Texte extrait:
>>>

Une bonne raison pour plonger souvent dans le sud de la Mer Rouge
Souvent lorsque je discute avec des photographes pendant les stages de photo sous-marine, deux questions reviennent invariablement. Pourquoi ne suis-je jamais lassé de mes plongées en Mer Rouge ? Comment réussir à créer de belles photos sous-marines ?
Les réponses à ces deux questions pourtant très différentes sont étroitement liées : un photographe ne peut réussir de belles séries de photos qu’à partir du moment où il connait parfaitement les lieux où il plonge. C’est mon cas pour la Mer Rouge.

<<<

Selon le texte extrait, à quelle condition un photographe peut-il réussir de belles séries de photos ? La liste n'a aucun rapport avec le texte extrait.

Extraits de données:
>>>

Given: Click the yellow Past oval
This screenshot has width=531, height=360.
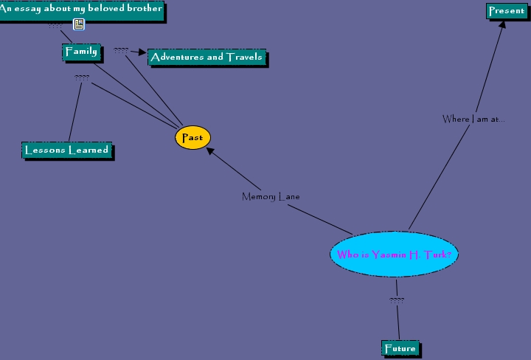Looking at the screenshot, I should click(x=192, y=138).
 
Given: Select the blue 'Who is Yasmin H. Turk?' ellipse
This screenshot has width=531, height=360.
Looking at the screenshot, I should click(x=394, y=255).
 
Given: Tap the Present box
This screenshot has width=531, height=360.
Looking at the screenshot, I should click(x=506, y=11).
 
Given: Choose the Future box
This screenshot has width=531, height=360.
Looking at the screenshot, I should click(x=400, y=348).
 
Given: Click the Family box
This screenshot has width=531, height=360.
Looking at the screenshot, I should click(x=80, y=52).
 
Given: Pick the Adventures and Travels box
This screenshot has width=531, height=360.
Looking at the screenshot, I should click(x=206, y=57).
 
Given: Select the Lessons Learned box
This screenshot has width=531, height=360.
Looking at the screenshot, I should click(x=66, y=150).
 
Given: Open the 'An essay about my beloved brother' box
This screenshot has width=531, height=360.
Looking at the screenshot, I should click(x=80, y=10).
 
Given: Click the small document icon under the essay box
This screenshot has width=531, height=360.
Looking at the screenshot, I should click(x=79, y=25).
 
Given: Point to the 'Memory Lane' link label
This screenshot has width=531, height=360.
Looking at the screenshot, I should click(x=271, y=197).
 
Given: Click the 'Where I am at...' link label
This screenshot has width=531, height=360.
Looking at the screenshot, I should click(x=473, y=119).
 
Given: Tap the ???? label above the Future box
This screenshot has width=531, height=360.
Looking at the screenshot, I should click(x=397, y=300).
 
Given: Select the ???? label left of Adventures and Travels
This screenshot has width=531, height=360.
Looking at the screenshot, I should click(x=121, y=51).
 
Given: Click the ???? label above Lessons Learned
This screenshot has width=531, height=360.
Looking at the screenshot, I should click(x=82, y=77).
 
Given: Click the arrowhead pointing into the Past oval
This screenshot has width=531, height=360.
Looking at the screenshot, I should click(x=210, y=150).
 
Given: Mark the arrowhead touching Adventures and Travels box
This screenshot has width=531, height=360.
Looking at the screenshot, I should click(x=143, y=53).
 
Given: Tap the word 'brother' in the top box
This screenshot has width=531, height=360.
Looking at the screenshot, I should click(x=144, y=9).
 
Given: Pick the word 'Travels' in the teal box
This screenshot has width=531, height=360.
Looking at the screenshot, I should click(x=243, y=57).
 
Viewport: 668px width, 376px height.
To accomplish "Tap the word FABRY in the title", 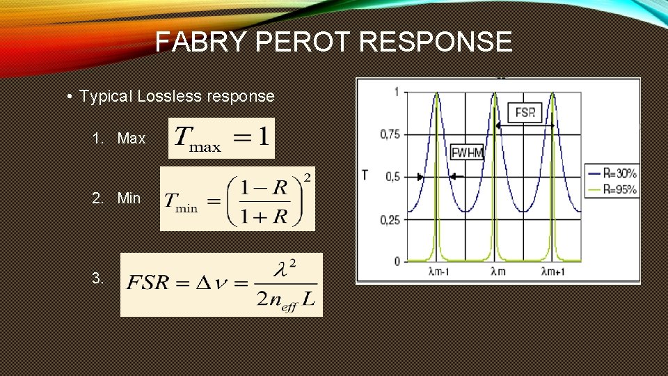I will pos(202,42).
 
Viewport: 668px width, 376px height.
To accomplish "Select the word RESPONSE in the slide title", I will pos(436,42).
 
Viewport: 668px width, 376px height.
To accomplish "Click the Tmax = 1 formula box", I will pos(221,137).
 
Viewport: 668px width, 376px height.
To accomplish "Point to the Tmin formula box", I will pos(237,198).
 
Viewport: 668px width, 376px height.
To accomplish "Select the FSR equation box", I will pos(221,284).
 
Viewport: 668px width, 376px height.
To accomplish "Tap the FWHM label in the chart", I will pos(467,152).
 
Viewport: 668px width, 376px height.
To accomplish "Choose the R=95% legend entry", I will pos(612,189).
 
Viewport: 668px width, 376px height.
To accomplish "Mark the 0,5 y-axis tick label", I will pos(392,177).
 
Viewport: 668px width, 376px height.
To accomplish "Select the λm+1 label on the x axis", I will pos(555,272).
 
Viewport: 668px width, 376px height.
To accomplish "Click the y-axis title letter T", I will pos(365,174).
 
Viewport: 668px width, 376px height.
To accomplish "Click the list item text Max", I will pos(132,139).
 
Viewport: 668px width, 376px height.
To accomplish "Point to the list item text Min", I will pos(129,198).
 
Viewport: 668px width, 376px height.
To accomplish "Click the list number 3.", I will pos(97,279).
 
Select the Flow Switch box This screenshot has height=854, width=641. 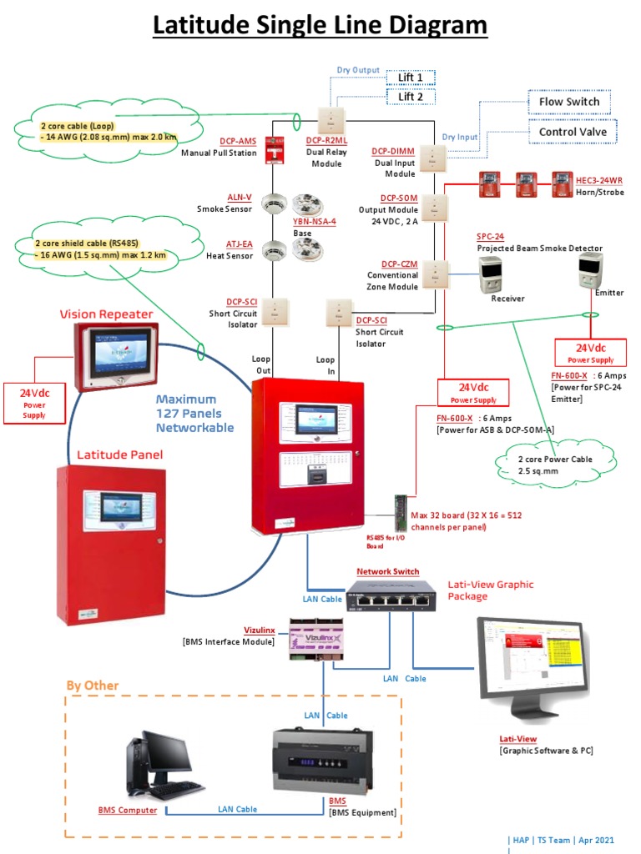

<<<

Réponse proposée:
Il doit connaître parfaitement les lieux où il plonge.